Yankees general manager Brian Cashman should be credited for overseeing an offseason that has turned the defending champs into a more streamlined club — one that now has more bench depth and cost efficiency. No matter how good A-Rod might be, I will always hate baseball’s richest and cockiest player. Mark Teixeira and CC Sabathia, on the other hand, seem like good guys that play hard and stay humble, so I guess not all members of the Evil Empire have fully crossed over to the dark side.

Last season’s AL Wild Card winners, the Boston Red Sox, roll in from spring training after landing the offseason’s top pitching free agent, John Lackey. Boston will hope this makes up for losing their the top offensive free agent of 2009 in left fielder Jason Bay. A pitching lineup of Lackey, Jon Lester, Josh Beckett and Dice-K is dangerous any day of the week, and with Jonathan Papelbon closing out games, the boys from Beantown are looking solid.

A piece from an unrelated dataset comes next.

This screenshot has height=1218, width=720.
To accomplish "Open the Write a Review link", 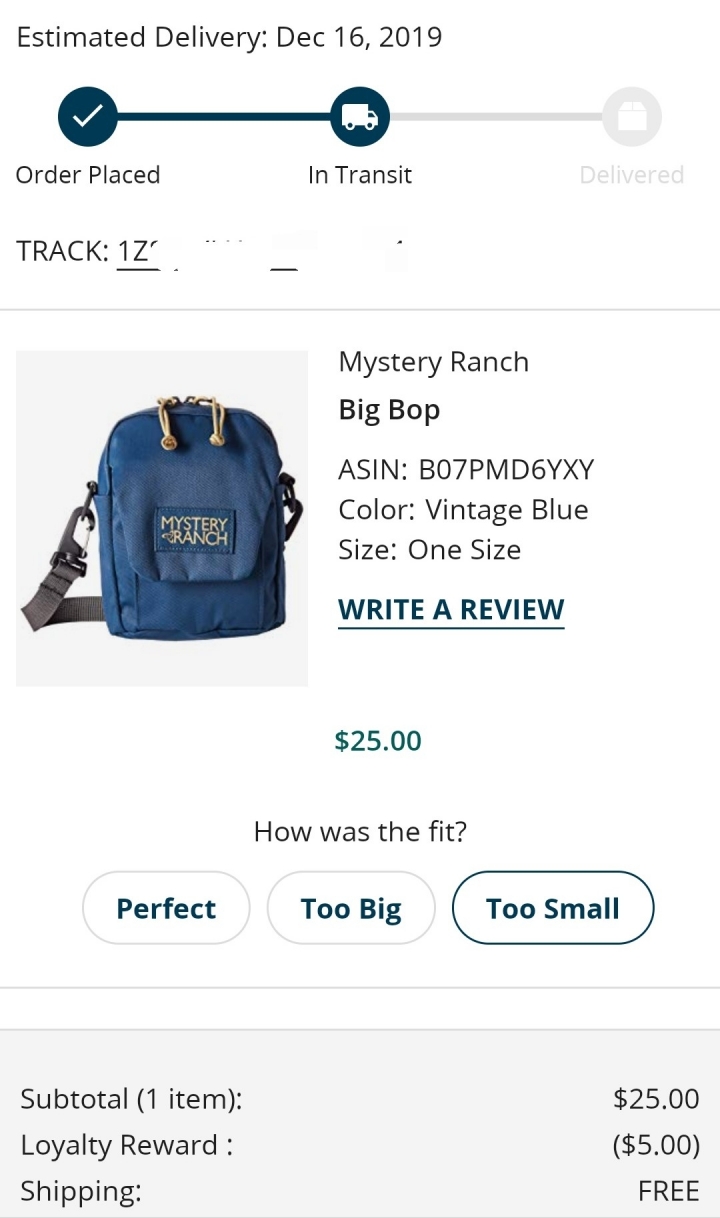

Only a few years removed from the dredges of professional baseball, the Tampa Bay Rays have quickly built themselves into a competitive organization. Their early season success will determine whether or not their two star players — outfielder B.J. Upton and first baseman Carlos Pena — will be signed to contract extensions or traded off at July’s trading deadline.

Look for young pitching phenom David Price to have a breakout season and cement himself as one of the premier left-handed pitchers in baseball.

My predictions

Division champ: New York Yankees

In the hunt: Boston Red Sox

Fantasy sleeper: Brian Matusz, Baltimore Orioles starting pitcher (and University of San Diego alum)

Story to follow: How many games will Kate Hudson show up to at Yankee Stadium to root for her squeeze, Alex Rodriguez?

Thus concludes this year’s edition of my MLB preseason predictions. So tune in this Sunday for Opening Day 2010, pour yourself a frosty beverage and practice your bleacher-bum taunts, because we have 162 glorious games ahead of us.

Oh, and just in case you weren’t quite sure yet, I think Alex Rodriguez is a douche.